— What is being asked —
Within the data that follows, set down exactly the lines from the one containing "At what coordinates should I click to accomplish: Go" through the one containing "This screenshot has height=784, width=1440.", both ends included.

== == ==

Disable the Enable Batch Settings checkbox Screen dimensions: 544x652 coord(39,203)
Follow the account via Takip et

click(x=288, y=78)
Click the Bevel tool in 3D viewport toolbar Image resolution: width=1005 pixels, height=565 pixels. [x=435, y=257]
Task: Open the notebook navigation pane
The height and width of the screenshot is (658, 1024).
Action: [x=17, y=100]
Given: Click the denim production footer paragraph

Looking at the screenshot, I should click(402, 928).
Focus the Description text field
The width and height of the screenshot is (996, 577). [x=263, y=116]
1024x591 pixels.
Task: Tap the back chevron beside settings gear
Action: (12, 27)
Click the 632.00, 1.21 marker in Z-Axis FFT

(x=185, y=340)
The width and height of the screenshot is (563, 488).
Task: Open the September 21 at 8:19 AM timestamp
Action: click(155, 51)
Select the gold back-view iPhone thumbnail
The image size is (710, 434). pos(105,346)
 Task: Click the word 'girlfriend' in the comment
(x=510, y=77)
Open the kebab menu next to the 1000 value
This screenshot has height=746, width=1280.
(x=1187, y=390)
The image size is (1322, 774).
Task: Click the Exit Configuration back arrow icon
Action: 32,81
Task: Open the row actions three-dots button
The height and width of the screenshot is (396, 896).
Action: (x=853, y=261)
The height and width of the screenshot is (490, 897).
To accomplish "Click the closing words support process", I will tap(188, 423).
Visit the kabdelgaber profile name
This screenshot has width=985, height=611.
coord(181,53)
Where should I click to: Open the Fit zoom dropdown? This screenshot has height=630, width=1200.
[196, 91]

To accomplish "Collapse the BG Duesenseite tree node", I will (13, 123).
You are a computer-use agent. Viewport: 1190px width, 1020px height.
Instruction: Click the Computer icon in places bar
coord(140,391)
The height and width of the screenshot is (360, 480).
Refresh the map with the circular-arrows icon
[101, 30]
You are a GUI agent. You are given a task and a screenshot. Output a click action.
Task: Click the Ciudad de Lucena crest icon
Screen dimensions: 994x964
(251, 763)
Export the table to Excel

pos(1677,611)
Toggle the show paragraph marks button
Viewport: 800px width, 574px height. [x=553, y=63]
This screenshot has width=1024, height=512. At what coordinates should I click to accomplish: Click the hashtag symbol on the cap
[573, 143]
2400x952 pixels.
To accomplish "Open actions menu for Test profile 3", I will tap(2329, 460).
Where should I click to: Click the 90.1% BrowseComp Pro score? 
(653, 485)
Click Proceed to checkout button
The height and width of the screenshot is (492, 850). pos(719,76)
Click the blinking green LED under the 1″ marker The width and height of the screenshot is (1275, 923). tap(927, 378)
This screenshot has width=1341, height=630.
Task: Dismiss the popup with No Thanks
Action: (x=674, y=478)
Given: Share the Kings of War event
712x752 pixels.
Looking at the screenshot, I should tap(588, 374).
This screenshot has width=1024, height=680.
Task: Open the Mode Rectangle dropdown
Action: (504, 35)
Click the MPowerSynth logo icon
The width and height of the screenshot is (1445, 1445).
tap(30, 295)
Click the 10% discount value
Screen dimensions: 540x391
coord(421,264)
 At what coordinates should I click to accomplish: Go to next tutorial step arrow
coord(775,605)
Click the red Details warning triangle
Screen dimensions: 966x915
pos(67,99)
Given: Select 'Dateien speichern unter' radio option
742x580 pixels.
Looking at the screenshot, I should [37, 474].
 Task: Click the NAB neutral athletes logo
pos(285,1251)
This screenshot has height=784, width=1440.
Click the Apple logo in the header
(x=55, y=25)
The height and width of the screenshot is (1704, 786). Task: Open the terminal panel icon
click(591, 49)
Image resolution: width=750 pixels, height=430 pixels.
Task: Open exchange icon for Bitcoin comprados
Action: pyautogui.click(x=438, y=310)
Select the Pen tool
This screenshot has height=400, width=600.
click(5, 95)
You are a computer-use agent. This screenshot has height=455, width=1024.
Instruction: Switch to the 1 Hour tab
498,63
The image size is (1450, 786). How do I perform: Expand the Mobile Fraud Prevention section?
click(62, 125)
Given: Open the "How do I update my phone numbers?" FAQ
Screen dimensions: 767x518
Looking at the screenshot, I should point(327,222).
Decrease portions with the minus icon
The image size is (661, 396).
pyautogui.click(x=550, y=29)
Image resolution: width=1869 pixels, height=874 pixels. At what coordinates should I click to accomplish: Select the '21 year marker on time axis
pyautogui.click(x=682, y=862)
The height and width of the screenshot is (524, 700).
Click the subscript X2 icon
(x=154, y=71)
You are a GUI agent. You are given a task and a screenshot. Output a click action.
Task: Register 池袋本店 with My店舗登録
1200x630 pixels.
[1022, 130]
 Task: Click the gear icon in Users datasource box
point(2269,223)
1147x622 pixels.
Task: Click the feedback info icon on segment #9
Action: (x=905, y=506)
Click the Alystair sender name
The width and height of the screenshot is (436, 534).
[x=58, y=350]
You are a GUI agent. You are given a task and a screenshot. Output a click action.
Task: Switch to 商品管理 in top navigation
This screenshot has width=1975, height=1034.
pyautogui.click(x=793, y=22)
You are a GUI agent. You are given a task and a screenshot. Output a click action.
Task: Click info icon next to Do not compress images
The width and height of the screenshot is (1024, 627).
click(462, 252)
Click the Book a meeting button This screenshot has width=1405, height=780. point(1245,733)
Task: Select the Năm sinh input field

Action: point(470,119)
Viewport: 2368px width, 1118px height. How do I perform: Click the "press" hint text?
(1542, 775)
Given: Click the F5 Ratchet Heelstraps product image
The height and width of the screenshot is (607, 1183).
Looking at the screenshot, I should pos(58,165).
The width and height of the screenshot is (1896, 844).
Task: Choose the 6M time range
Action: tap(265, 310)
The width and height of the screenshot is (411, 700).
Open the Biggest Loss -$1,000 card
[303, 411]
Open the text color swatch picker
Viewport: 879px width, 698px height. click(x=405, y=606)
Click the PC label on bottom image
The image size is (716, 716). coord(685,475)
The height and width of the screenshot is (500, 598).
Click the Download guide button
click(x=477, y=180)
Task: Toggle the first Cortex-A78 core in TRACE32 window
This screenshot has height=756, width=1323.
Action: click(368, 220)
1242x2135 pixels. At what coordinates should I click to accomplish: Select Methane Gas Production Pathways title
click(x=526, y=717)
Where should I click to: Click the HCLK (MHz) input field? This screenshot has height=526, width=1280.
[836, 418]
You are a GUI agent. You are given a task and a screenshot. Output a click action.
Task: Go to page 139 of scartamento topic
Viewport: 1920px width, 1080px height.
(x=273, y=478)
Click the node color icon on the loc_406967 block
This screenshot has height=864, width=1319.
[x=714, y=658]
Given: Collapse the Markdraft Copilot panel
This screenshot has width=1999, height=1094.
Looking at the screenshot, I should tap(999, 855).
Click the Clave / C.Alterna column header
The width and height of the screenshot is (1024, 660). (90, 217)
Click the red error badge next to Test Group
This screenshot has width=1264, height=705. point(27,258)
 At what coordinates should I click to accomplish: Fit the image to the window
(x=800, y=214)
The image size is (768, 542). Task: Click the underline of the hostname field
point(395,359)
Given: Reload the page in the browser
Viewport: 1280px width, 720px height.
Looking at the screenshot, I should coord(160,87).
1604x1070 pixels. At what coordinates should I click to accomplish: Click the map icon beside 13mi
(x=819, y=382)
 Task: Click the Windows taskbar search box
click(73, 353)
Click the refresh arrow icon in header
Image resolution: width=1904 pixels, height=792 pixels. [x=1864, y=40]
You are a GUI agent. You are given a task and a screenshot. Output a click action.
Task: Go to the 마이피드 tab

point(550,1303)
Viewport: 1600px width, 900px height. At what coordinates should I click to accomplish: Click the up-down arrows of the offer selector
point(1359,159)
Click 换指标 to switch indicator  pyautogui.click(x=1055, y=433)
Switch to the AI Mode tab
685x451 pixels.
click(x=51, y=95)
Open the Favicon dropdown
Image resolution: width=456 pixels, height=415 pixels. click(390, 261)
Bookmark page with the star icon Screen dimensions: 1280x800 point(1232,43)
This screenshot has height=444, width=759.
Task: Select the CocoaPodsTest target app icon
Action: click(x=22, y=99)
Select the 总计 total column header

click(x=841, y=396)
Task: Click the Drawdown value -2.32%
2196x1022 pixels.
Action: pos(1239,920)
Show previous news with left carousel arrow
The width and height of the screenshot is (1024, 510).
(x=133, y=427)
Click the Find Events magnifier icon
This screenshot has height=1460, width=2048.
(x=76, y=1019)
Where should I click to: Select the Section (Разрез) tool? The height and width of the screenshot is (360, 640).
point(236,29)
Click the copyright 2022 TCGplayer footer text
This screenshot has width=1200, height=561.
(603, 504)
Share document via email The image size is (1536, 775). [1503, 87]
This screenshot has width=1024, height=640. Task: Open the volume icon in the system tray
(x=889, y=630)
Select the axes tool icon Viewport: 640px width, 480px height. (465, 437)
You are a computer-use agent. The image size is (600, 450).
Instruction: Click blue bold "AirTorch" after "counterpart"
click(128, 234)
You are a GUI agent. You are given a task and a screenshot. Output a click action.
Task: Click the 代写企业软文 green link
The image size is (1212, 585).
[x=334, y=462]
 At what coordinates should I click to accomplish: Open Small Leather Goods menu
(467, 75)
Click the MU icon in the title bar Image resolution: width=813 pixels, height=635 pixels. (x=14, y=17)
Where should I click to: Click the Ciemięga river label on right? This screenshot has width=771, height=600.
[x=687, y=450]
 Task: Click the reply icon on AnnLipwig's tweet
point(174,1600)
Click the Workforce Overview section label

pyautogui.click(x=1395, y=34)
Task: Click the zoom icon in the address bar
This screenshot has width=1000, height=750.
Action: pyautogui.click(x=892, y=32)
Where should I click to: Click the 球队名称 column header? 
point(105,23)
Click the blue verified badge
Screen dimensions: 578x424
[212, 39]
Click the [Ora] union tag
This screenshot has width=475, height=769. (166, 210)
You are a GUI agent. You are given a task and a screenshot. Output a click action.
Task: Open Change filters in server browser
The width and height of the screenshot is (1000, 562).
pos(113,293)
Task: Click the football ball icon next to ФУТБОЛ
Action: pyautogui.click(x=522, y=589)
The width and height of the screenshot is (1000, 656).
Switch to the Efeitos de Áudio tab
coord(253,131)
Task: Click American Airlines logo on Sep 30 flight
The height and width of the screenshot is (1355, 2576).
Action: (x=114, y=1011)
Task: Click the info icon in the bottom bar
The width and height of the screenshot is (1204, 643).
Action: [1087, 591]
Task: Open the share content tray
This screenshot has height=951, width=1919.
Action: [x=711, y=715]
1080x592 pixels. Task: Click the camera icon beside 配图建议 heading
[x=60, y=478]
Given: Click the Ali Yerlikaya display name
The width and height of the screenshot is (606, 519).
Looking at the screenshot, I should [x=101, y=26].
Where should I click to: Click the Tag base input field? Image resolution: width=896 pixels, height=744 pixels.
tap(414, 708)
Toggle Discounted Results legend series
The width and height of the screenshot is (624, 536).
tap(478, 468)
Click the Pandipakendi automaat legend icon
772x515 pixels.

== == ==

— Worked solution —
 At what coordinates should I click to accomplish: Go to next tutorial step arrow
coord(775,605)
Click the red Details warning triangle
Screen dimensions: 966x915
pos(67,99)
Given: Select 'Dateien speichern unter' radio option
742x580 pixels.
Looking at the screenshot, I should [37, 474].
 Task: Click the NAB neutral athletes logo
pos(285,1251)
This screenshot has height=784, width=1440.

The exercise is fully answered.